Find the line with "CHEM 121 - General Chemistry I (150, 925)" in the entries below. Repeat it, every following line, and the line with "BIO 110 - Foundations of Biology (153, 1918)", exactly and with nothing added.
(Supplied information)
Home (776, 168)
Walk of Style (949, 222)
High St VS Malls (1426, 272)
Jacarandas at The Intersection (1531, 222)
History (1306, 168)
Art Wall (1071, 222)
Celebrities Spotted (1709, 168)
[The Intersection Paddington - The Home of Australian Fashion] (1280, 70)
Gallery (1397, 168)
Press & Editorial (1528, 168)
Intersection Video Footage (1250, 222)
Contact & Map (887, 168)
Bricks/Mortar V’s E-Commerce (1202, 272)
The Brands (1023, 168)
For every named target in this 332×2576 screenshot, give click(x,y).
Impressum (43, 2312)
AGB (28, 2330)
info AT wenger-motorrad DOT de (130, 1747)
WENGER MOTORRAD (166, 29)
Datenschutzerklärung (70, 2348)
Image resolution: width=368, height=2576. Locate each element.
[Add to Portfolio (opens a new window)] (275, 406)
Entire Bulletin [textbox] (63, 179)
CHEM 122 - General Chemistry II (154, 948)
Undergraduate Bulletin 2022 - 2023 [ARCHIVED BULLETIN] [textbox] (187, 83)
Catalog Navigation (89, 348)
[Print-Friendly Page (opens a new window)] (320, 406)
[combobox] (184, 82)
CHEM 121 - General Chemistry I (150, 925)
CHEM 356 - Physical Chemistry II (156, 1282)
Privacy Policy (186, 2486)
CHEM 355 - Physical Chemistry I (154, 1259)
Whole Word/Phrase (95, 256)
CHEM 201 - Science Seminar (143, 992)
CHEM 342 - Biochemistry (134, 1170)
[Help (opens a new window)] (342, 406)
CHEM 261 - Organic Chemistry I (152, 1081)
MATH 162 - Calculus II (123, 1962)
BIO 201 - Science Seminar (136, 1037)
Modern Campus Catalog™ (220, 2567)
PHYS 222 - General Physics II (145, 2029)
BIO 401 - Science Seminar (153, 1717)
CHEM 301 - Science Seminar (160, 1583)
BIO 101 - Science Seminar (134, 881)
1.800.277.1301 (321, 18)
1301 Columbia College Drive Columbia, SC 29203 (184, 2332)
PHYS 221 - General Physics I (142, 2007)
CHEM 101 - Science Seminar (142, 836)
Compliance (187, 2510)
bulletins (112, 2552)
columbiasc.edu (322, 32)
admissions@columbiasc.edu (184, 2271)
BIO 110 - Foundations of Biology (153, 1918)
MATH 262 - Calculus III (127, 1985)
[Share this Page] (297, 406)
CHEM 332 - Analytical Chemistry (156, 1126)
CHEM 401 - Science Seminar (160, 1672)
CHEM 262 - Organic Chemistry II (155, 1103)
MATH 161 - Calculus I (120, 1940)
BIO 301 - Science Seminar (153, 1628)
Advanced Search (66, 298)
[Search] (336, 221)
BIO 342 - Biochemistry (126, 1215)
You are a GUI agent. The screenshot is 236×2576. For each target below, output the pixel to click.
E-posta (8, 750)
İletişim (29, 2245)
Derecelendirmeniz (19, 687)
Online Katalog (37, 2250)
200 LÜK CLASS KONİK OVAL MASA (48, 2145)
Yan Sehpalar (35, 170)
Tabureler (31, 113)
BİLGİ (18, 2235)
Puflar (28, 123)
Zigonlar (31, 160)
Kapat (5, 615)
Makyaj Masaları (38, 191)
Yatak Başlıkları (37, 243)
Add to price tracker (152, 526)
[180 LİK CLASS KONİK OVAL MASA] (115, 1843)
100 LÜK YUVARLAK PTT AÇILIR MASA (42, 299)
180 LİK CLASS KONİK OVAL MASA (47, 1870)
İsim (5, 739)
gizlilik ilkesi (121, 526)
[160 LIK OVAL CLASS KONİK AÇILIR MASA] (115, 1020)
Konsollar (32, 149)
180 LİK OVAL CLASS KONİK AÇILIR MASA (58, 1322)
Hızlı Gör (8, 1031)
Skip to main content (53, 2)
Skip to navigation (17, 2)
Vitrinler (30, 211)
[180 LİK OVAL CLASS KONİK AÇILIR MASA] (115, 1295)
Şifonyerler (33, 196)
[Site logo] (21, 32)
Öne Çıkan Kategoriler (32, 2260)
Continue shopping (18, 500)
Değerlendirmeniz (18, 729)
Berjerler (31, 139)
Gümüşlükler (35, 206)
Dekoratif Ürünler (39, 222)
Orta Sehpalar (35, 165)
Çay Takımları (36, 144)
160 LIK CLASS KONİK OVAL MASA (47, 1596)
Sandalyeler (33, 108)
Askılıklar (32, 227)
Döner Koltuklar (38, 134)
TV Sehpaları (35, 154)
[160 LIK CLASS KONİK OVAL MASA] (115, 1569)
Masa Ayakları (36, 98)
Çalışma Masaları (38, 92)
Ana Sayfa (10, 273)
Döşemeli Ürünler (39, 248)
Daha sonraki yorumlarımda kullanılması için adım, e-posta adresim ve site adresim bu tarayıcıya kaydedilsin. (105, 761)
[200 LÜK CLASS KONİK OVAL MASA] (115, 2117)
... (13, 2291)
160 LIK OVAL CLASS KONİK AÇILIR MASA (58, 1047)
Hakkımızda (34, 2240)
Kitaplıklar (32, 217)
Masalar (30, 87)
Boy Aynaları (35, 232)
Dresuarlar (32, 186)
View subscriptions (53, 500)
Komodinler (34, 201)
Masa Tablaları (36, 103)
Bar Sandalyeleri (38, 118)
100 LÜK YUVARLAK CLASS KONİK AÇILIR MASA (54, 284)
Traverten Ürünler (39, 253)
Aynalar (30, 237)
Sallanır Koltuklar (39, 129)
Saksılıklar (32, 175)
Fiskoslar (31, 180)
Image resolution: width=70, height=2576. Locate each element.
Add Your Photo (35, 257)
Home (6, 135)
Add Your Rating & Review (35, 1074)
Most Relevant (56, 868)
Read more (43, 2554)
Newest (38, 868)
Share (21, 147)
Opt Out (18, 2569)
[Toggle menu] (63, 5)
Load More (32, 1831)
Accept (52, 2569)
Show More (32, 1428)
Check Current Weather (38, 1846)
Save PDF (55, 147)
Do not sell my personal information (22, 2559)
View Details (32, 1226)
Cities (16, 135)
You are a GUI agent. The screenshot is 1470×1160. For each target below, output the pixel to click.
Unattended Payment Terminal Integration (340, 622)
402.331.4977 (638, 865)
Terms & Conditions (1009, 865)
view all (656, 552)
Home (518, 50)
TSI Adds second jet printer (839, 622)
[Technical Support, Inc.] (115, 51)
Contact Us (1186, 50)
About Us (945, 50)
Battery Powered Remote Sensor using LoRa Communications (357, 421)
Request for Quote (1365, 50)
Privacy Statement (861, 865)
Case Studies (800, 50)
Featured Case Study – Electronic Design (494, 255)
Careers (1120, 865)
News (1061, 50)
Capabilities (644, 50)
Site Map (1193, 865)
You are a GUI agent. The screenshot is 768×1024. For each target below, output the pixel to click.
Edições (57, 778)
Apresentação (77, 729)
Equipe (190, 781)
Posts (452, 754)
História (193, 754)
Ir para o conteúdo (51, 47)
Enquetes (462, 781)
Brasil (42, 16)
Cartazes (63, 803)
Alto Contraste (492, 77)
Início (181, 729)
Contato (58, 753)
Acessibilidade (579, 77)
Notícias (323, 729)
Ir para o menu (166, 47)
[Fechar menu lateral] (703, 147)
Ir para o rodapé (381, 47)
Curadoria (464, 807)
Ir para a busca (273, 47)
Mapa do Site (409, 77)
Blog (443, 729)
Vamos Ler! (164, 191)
(End Supplied information)
● Your solution:
CHEM 121 - General Chemistry I (150, 925)
CHEM 356 - Physical Chemistry II (156, 1282)
Privacy Policy (186, 2486)
CHEM 355 - Physical Chemistry I (154, 1259)
Whole Word/Phrase (95, 256)
CHEM 201 - Science Seminar (143, 992)
CHEM 342 - Biochemistry (134, 1170)
[Help (opens a new window)] (342, 406)
CHEM 261 - Organic Chemistry I (152, 1081)
MATH 162 - Calculus II (123, 1962)
BIO 201 - Science Seminar (136, 1037)
Modern Campus Catalog™ (220, 2567)
PHYS 222 - General Physics II (145, 2029)
BIO 401 - Science Seminar (153, 1717)
CHEM 301 - Science Seminar (160, 1583)
BIO 101 - Science Seminar (134, 881)
1.800.277.1301 (321, 18)
1301 Columbia College Drive Columbia, SC 29203 (184, 2332)
PHYS 221 - General Physics I (142, 2007)
CHEM 101 - Science Seminar (142, 836)
Compliance (187, 2510)
bulletins (112, 2552)
columbiasc.edu (322, 32)
admissions@columbiasc.edu (184, 2271)
BIO 110 - Foundations of Biology (153, 1918)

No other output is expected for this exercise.